However, since that time, this “Hollywood handout” has been morphed and expanded over and over again, as recently as the last legislative session:
- Act 496 of 2013: Act 496 raised the cost threshold for a qualifying product from $50,000 to $200,000 for production rebates (kept at $50,000 for post-production rebates), but also dramatically increased the rebate program. Higher-income employees could now qualify for the 10 percent employee rebate (up to the first $500,000 of their salary), and both the production and post-production rebates were increased from 15 percent to 20 percent of costs. More qualifying expenses were also added to the amount eligible for a production rebate.
- Act 797 of 2021: Act 797 transformed the rebate into a transferable tax credit, with similar qualifying percentages to the rebate program. The credit was capped at $4 million per year.
- Act 517 of 2023: Act 517 increased both the production and post-production rebates from 20 percent to 25 percent and added an additional five percent incentive for hiring employees from depressed counties in Arkansas, and added yet another five percent incentive for qualifying expenses that are part of a multi-project production, such as a TV show.
Over the 14-year period, ranging from 2009 to 2023, the Hollywood handout was dramatically expanded to include more qualifying expenses with even greater incentives, growing the size and scope of this giveaway to special interests.

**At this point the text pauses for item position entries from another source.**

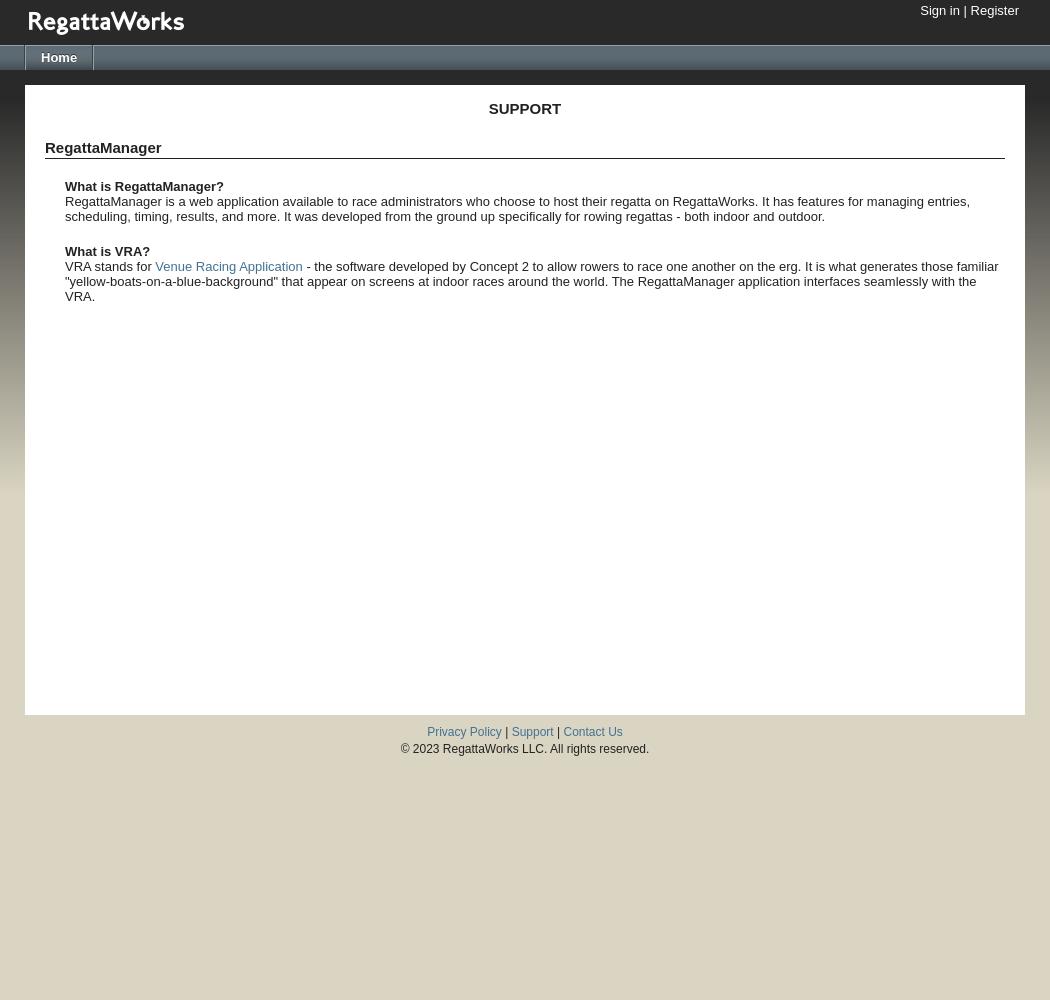 This screenshot has width=1050, height=1000. What do you see at coordinates (994, 10) in the screenshot?
I see `'Register'` at bounding box center [994, 10].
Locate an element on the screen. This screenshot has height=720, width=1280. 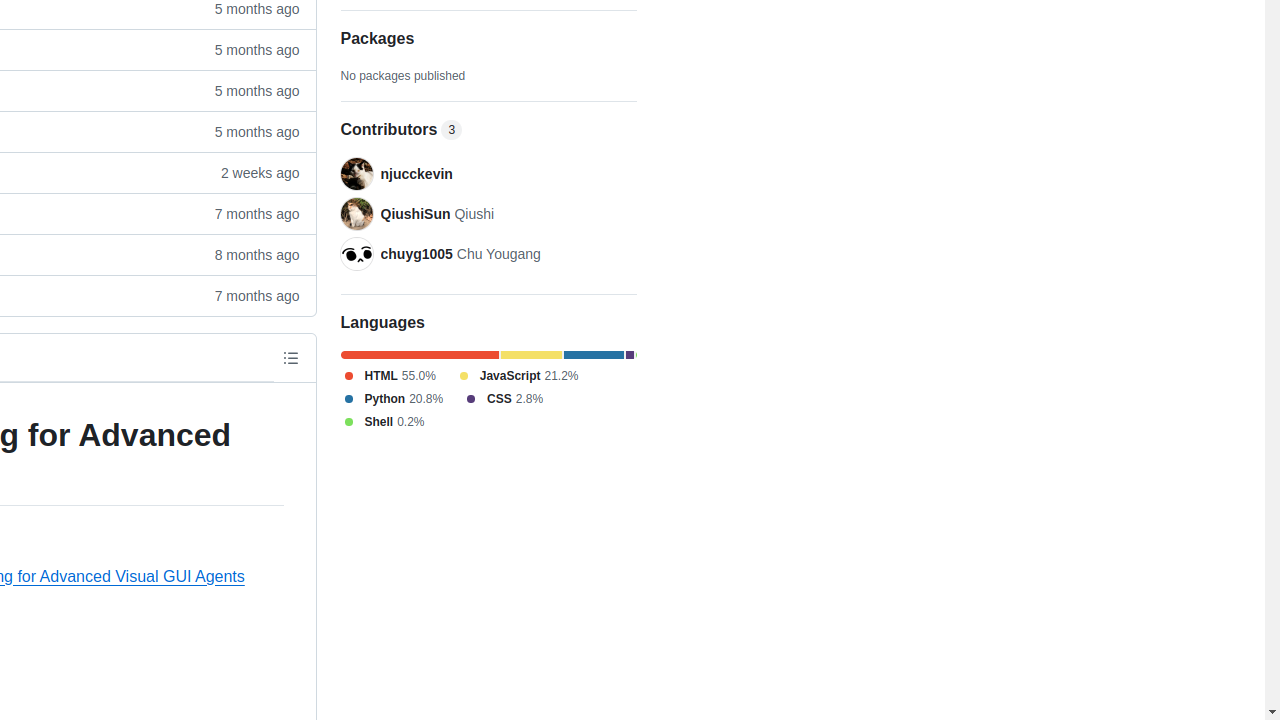
'Contributors 3' is located at coordinates (488, 130).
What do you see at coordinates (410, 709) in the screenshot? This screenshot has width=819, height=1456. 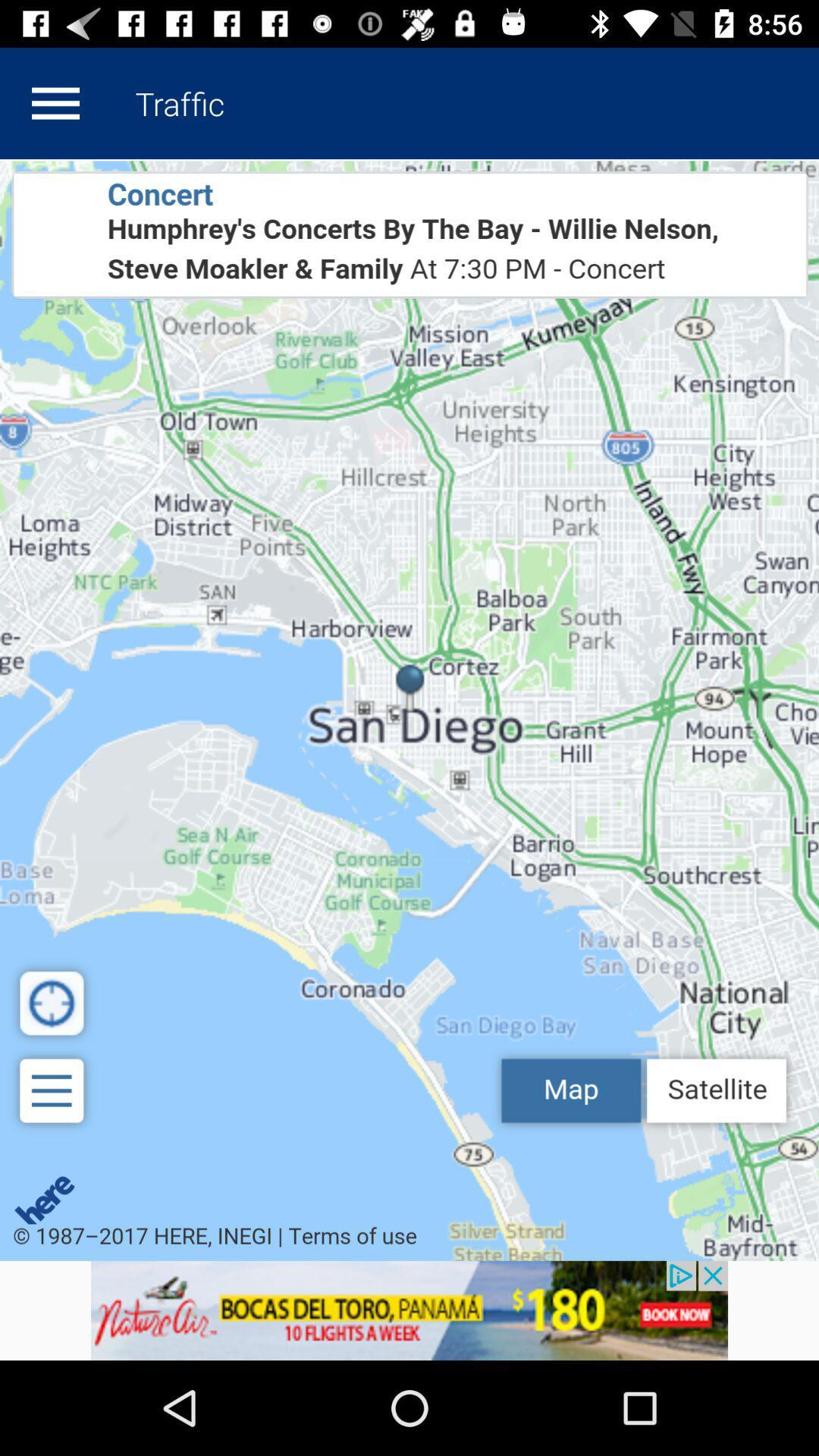 I see `view all` at bounding box center [410, 709].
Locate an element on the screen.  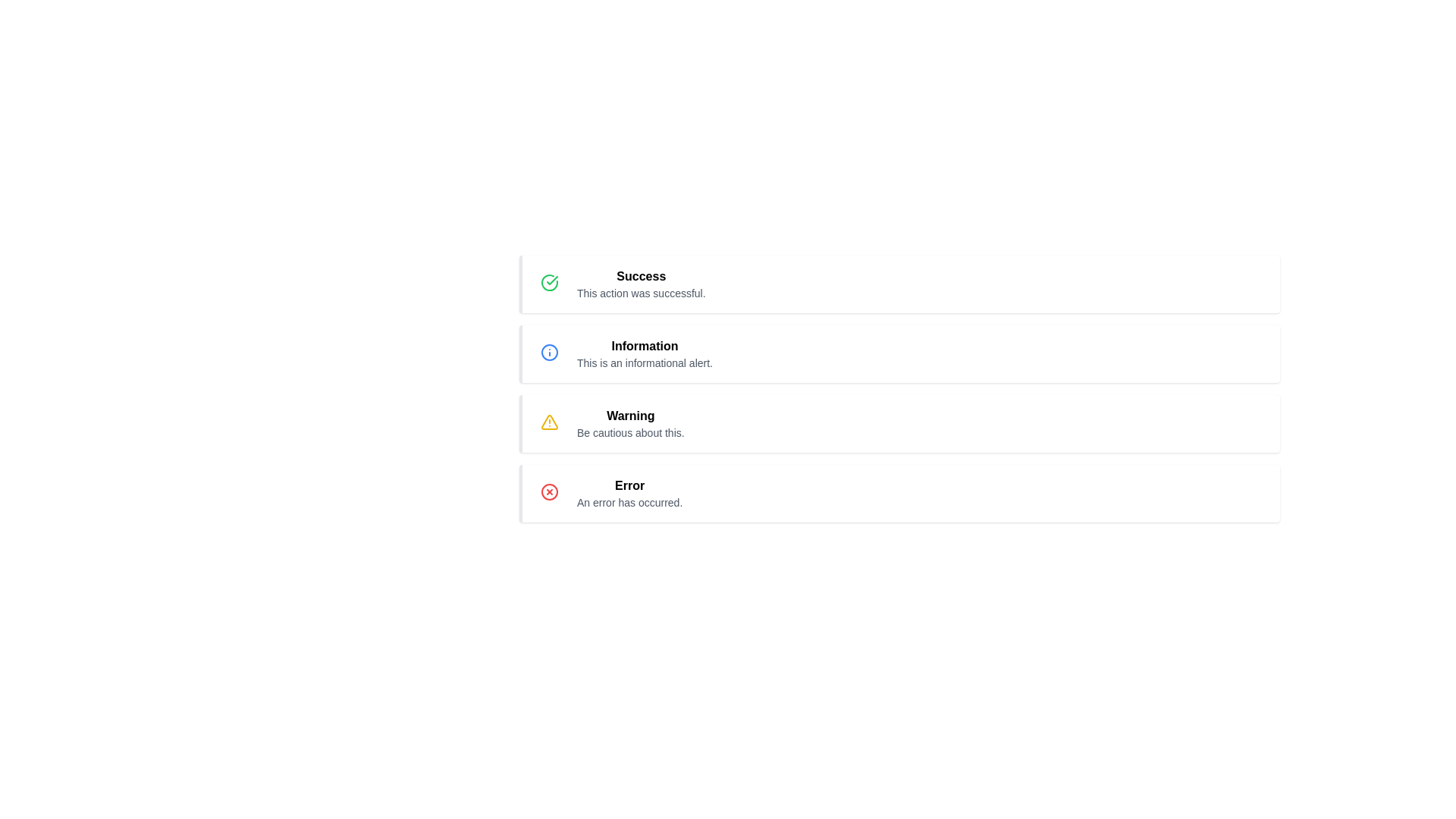
the text content element displaying 'Information' and its subtitle 'This is an informational alert.' is located at coordinates (645, 353).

Film companies are getting more and more from taxpayers. But what are taxpayers getting? Well, not much.
ACADEMIC STUDY SHOWS TAXPAYERS SPEND MORE THAN THEY GET BACK ON FILM SUBSIDIES
The Arkansas Economic Development Institute (AEDI) recently conducted an in-depth study on Arkansas’s film credit scheme. Their findings were clear: This program has not generated returns for taxpayers.
Indeed, taxpayers are losing money more than a decade after this program began. And, at best, these incentives are just helping the industry tread water.

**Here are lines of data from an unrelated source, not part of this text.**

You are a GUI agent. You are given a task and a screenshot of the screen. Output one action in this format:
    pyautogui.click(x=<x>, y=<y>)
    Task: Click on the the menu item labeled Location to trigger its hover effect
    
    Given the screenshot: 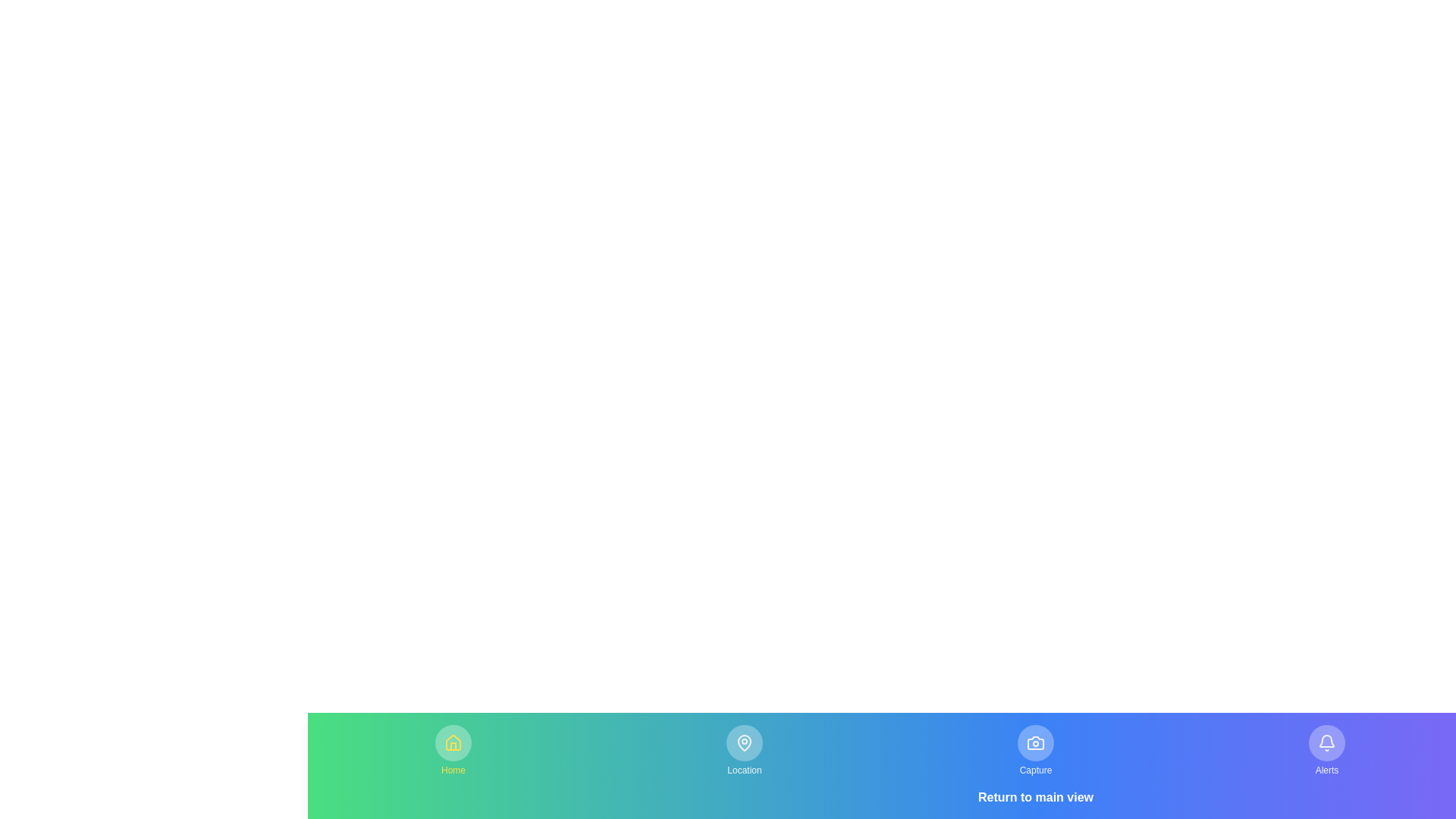 What is the action you would take?
    pyautogui.click(x=745, y=751)
    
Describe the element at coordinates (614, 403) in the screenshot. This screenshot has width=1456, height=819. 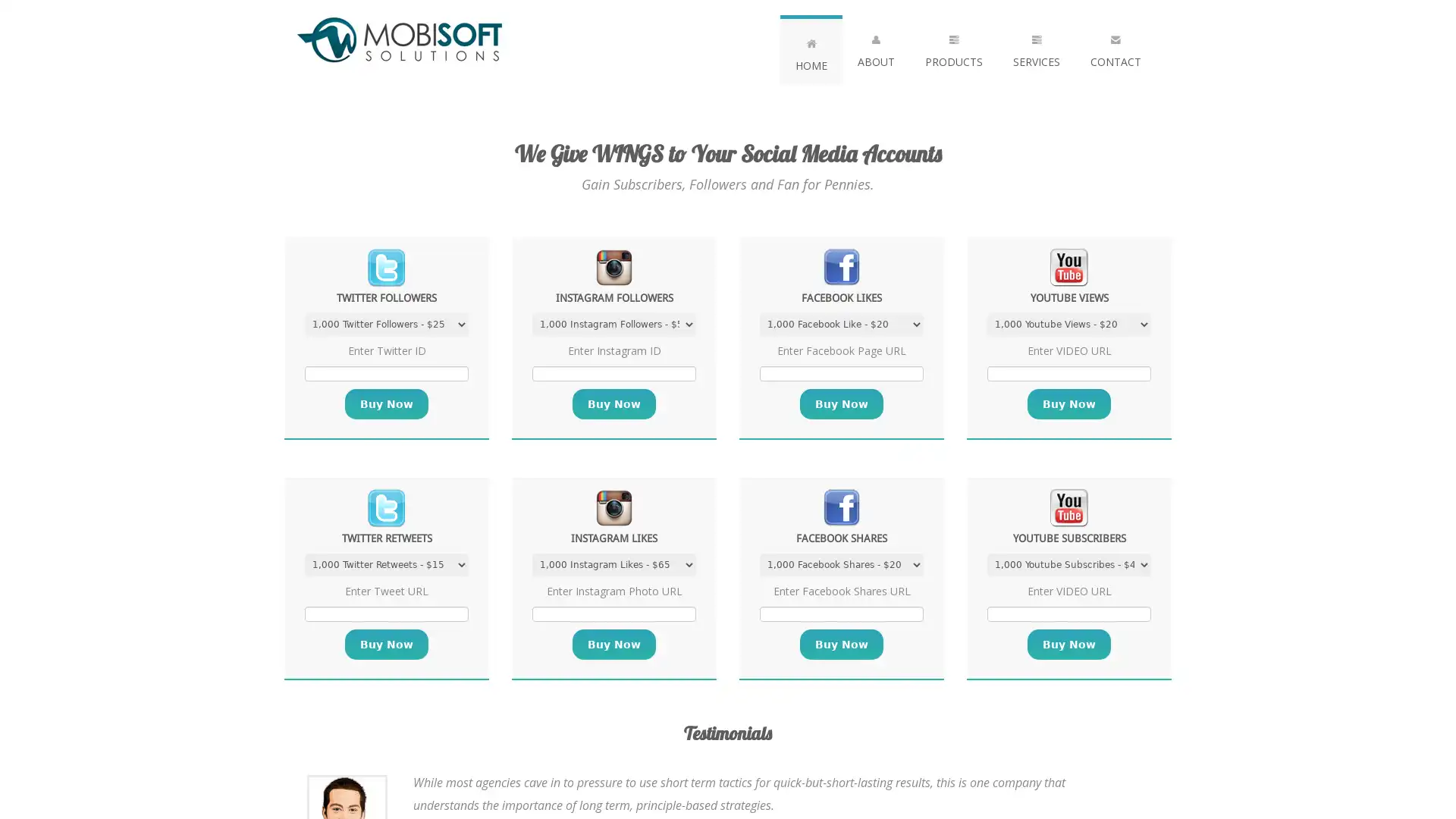
I see `Buy Now` at that location.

Well, okay, so we aren’t exactly recouping our investments. But at least this money is going into the Arkansas economy and helping out aspiring entrepreneurs, right? If only.
ARKANSAS TAXPAYERS HAVE FOOTED THE BILL FOR $14 MILLION IN HOLLYWOOD HANDOUTS SINCE 2020, MOST OF WHICH WENT TO OUT-OF-STATE COMPANIES
AEDI also found that most of the payroll expenditures have gone out of state, not to Arkansas entrepreneurs. But how much, to whom, and by what margin? The AEDI study did not disclose that information—so we decided to find out.
According to never-before-seen data obtained by Opportunity Arkansas—a sample of five years of credits, from 2020 through 2024—approximately $14.28 million was granted in rebates and credits to filmmakers via the Hollywood handout.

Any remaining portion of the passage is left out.